Collected data entries
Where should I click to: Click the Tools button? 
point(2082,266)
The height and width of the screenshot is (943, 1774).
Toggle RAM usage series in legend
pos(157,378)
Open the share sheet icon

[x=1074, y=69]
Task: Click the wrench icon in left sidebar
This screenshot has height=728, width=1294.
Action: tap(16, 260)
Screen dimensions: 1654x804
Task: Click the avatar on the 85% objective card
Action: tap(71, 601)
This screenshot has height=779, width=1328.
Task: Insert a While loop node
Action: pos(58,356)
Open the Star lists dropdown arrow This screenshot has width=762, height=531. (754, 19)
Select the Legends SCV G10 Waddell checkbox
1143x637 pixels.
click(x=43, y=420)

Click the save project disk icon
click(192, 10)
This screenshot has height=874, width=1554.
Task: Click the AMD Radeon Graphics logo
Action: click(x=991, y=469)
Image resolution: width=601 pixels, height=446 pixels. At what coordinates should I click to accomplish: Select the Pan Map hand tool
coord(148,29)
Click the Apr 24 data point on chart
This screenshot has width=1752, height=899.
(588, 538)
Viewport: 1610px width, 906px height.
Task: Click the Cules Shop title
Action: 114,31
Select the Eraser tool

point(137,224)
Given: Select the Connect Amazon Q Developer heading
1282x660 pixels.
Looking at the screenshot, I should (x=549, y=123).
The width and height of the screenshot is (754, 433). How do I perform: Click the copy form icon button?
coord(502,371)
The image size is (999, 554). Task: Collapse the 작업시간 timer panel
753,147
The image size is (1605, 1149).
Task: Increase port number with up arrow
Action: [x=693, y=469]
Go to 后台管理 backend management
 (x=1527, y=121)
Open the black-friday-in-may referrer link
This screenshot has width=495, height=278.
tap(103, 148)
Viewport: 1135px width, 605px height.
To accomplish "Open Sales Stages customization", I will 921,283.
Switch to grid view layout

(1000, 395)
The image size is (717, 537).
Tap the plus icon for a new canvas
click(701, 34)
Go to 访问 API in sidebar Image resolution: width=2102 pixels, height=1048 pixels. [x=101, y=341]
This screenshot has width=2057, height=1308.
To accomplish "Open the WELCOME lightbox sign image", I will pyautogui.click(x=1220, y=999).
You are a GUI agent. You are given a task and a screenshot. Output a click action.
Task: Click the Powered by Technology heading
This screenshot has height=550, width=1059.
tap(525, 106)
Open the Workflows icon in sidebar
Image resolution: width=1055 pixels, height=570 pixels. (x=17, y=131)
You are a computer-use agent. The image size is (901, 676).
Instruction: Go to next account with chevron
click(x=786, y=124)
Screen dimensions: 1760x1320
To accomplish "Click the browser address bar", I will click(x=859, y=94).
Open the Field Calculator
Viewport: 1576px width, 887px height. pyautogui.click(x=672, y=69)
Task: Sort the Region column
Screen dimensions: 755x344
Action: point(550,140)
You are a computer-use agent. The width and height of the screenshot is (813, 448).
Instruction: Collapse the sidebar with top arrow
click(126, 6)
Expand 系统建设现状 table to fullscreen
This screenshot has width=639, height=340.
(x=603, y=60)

### Activity
Could you reproduce every record exactly as written?

### Completed exercise
Where should I click to: Click the Tools button? 
point(2082,266)
The height and width of the screenshot is (943, 1774).
Toggle RAM usage series in legend
pos(157,378)
Open the share sheet icon

[x=1074, y=69]
Task: Click the wrench icon in left sidebar
This screenshot has height=728, width=1294.
Action: tap(16, 260)
Screen dimensions: 1654x804
Task: Click the avatar on the 85% objective card
Action: tap(71, 601)
This screenshot has height=779, width=1328.
Task: Insert a While loop node
Action: pos(58,356)
Open the Star lists dropdown arrow This screenshot has width=762, height=531. (754, 19)
Select the Legends SCV G10 Waddell checkbox
1143x637 pixels.
click(x=43, y=420)

Click the save project disk icon
click(192, 10)
This screenshot has height=874, width=1554.
Task: Click the AMD Radeon Graphics logo
Action: click(x=991, y=469)
Image resolution: width=601 pixels, height=446 pixels. At what coordinates should I click to accomplish: Select the Pan Map hand tool
coord(148,29)
Click the Apr 24 data point on chart
This screenshot has width=1752, height=899.
(588, 538)
Viewport: 1610px width, 906px height.
Task: Click the Cules Shop title
Action: 114,31
Select the Eraser tool

point(137,224)
Given: Select the Connect Amazon Q Developer heading
1282x660 pixels.
Looking at the screenshot, I should (x=549, y=123).
The width and height of the screenshot is (754, 433). How do I perform: Click the copy form icon button?
coord(502,371)
The image size is (999, 554). Task: Collapse the 작업시간 timer panel
753,147
The image size is (1605, 1149).
Task: Increase port number with up arrow
Action: [x=693, y=469]
Go to 后台管理 backend management
 (x=1527, y=121)
Open the black-friday-in-may referrer link
This screenshot has width=495, height=278.
tap(103, 148)
Viewport: 1135px width, 605px height.
To accomplish "Open Sales Stages customization", I will 921,283.
Switch to grid view layout

(1000, 395)
The image size is (717, 537).
Tap the plus icon for a new canvas
click(701, 34)
Go to 访问 API in sidebar Image resolution: width=2102 pixels, height=1048 pixels. [x=101, y=341]
This screenshot has width=2057, height=1308.
To accomplish "Open the WELCOME lightbox sign image", I will pyautogui.click(x=1220, y=999).
You are a GUI agent. You are given a task and a screenshot. Output a click action.
Task: Click the Powered by Technology heading
This screenshot has height=550, width=1059.
tap(525, 106)
Open the Workflows icon in sidebar
Image resolution: width=1055 pixels, height=570 pixels. (x=17, y=131)
You are a computer-use agent. The image size is (901, 676).
Instruction: Go to next account with chevron
click(x=786, y=124)
Screen dimensions: 1760x1320
To accomplish "Click the browser address bar", I will click(x=859, y=94).
Open the Field Calculator
Viewport: 1576px width, 887px height. pyautogui.click(x=672, y=69)
Task: Sort the Region column
Screen dimensions: 755x344
Action: point(550,140)
You are a computer-use agent. The width and height of the screenshot is (813, 448).
Instruction: Collapse the sidebar with top arrow
click(126, 6)
Expand 系统建设现状 table to fullscreen
This screenshot has width=639, height=340.
(x=603, y=60)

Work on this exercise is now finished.